Martedì, 3 Agosto 2021
Cronaca

Sesso con le allieve: "Le ha manipolate distruggendo la loro adolescenza"

Le motivazioni della sentenza della Corte d'appello di Brescia, che ha condannato il maestro di karate Carmelo Cipriano a 9 anni e 2 mesi di carcere

Foto d'archivio

Si fidavano del loro maestro di karate che le ha manipolate per ottenere ben altro che prestazioni sportive di alto livello: con molte delle sue giovanissime allieve ha consumato rapporti sessuali,  anche di gruppo.

Adolescenze rubate, danni psicologici ed emotivi di enorme portata che i giudici della Corte d'appello di Brescia hanno 'quantificato' nella condanna a nove anni e due mesi inflitta a Carmelo Cipriano, il maestro di karate lonatese ritenuto responsabile di aver consumato rapporti sessuali con alcune delle sue allieve, ancora minorenni, proprio all'interno della palestra dirigeva.

Cipriano ha distrutto la loro adolescenza

"Vi è stato un notevole inquinamento e corruzione della personalità delle vittime". Scrive il presidente della Corte, specificando che: "Cipriano ha consapevolmente scelto di trasmettere alle allieve ben altri insegnamenti rispetto a quelli dello sport, corrompendone la personalità e distruggendo la loro adolescenza, in una fase assai difficile di crescita e formazione delle giovani persone offese" .

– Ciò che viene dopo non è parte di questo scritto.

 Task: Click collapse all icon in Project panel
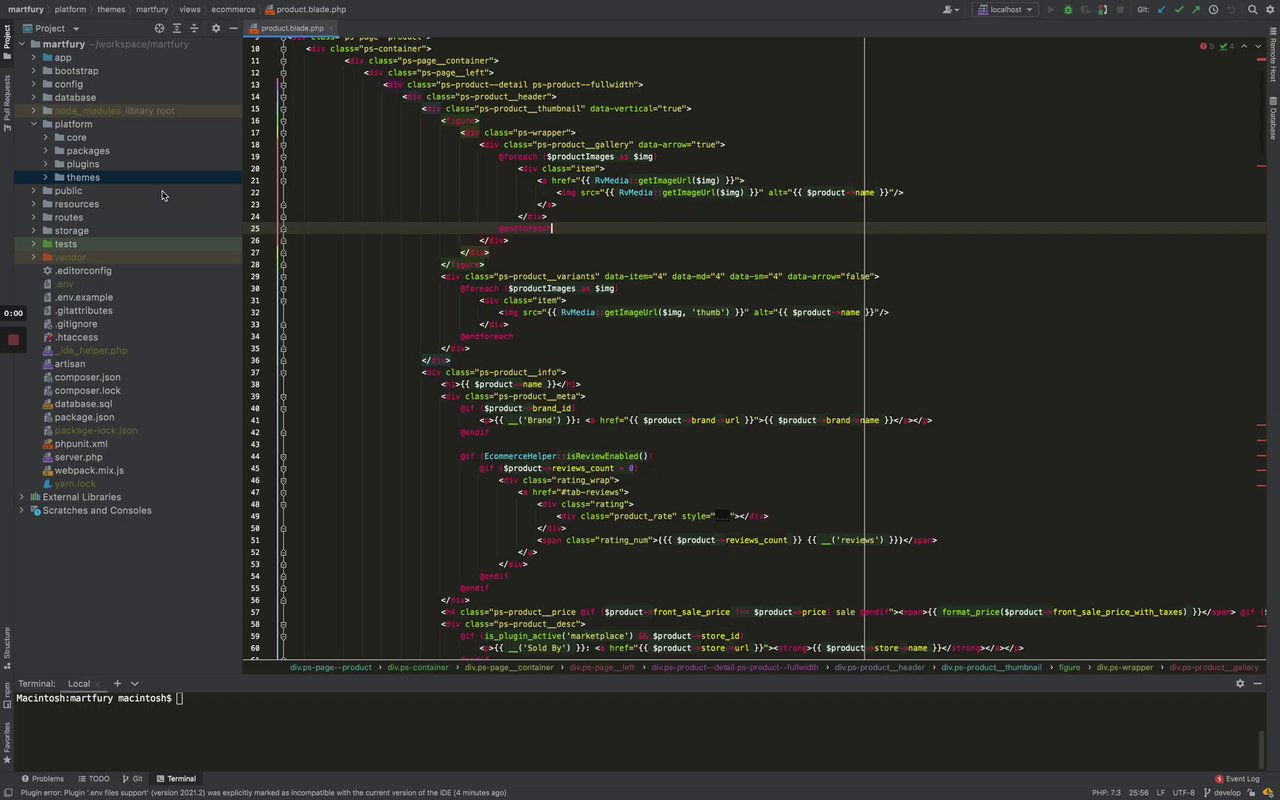[x=194, y=28]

Il maestro ha sempre ammesso i rapporti sessuali consumati, precisando però di aver instaurato con le ragazzine dei veri e propri rapporti sentimentali. Di tutt'altro parere i giudici della Corte d'Appello: "L’iniziativa veniva sempre presa da Cipriano con adescamenti pressanti, utilizzando l’evidente ascendente sulle giovani - e a volte giovanissime - allieve che aveva il suo ruolo di maestro di karate."

Un abile manipolatore

Un abile manipolatore, è questo il profilo di Cipriano che emerge leggendo le motivazioni della sentenza di condanna.

"Ha avuto gioco facile sulle giovani allieve che ha manipolato sapientemente al fine del raggiungimento dei suoi scopi sessuali. Tutte le giovani - scrivono i giudici - hanno infatti descritto l’abile attività manipolatoria posta in essere dall’imputato". 

Il caso era scoppiato a seguito della denuncia e della confessione di una delle sue vittime, la giovane Giada Fusaro, ragazza che all'epoca del primo adescamento, avvenuto durante un pigiama party organizzato proprio all'interno della palestra, aveva solo 12 anni. Ha raccontato di abusi reiterati nel tempo, e che poi successivamente avrebbero coinvolto altre ragazze, ancora minorenni.

In carcere il maestro di karate sta effettuato un percorso psicologico. "Un fatto che appare recessivo - si legge nelle motivazioni della sentenza- rispetto all'enorme danno cagionato alle ragazzine che hanno visto turbato il loro normale sviluppo psicologico, emotivo e sessuale".